CO university prepares students for 'possible demise of DACA'

Immigration attorney and associate professor of Chicano/a Studies Arturo Jimenez offers expertise for how Dreamers at the school can explore alternatives to DACA.

Author of 'DREAMers Nightmare: The U.S. War on Immigrant LatinX Children,' Jimenez focuses on 'cross-border Latinx issues.'

In anticipation of the “possible demise of DACA,” an immigration lawyer from Metropolitan State University of Denver (MSU) has offered “insights for DACA recipients on what they can do to prepare.”

On June 13, the university published a piece featuring the expertise of associate Chicano/a Studies professor and immigration lawyer Arturo Jimenez, who specializes in “cross-border Latinx issues.” In 2019, he published a book titled, DREAMers Nightmare: The U.S. War on Immigrant LatinX Children.

[RELATED: ‘Dreamers’ sue Trump over DACA, allege ‘bias against Mexicans’]

“It is very likely that DACA will end since the courts have already determined that President Barack Obama did not implement DACA in the proper fashion,” he stated. “If it’s taken to the U.S. Supreme Court, we don’t expect them to renew DACA — I hope I’m wrong.”

Implemented through an Obama executive action in 2012, DACA has served as a way for illegal immigrants who were brought to the U.S. as children to remain in the nation and to even stay through adulthood for work and school.
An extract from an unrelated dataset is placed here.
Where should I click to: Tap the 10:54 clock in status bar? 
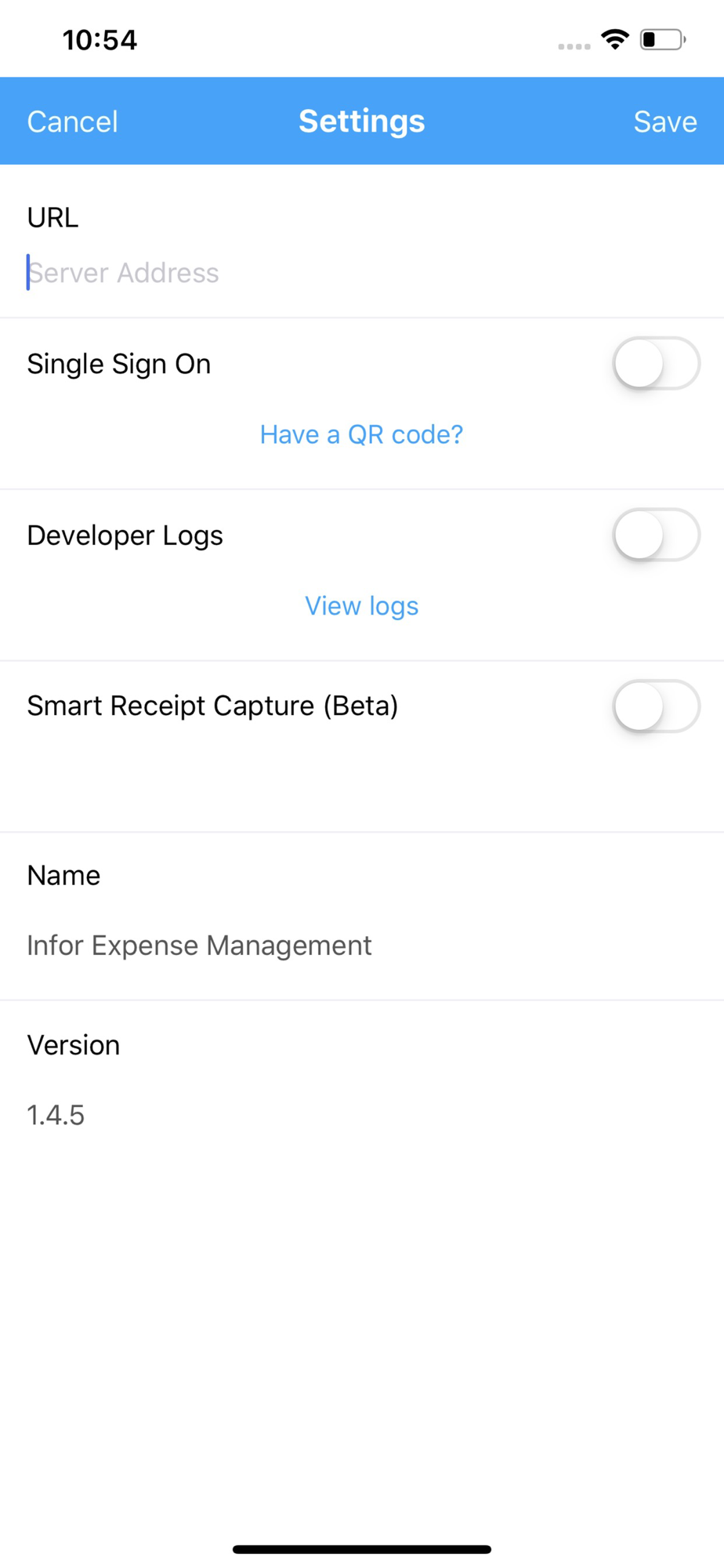click(x=100, y=40)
Protected from deportation, beneficiaries of the program are called “Dreamers.”

Jimenez warned that the controversial program could be eliminated through the courts “within the next two years,” even “as soon as this year.”

On June 1, U.S. District Judge Andrew Hanen of Texas heard arguments about the legality of DACA, which were debated by attorneys representing nine states that sued in hope of ending the program. 

In 2021, Hanen ruled that the program was unconstitutional. Last year, however, he ruled that the revised DACA program can temporarily continue with new regulations and limitations that he set in place.

[RELATED: Law students storm out of ‘purely legalistic’ DACA discussion]

Jimenez recommended other possibilities for Dreamers who may lose their DACA benefits, including “Family petition, where a U.S. citizen or permanent resident sponsors a relative who’s a DACA recipient.”

Jimenez advised: “And if people don’t have family immigration, they should consider the U Visa program. Studies have shown 75% of all immigrant households have at least one person in the home who has, unfortunately, been a victim of a qualifying crime.”

He continued: “The most common way is that someone has been a victim of domestic violence. The victim and their derivatives, their children and maybe even their parents or their spouse, could be eligible as well. If someone’s been a victim of tampering with the judicial system, they could be eligible for U Visa.”

Jimenez concluded that Dreamers need to explore more federal program options, and ultimately “apply for all the things [they’re] eligible for and don’t wait.”

As of March 2020, there were over 600,000 DACA recipients living in the U.S.

Campus Reform has contacted all relevant parties for comment and will update this story accordingly.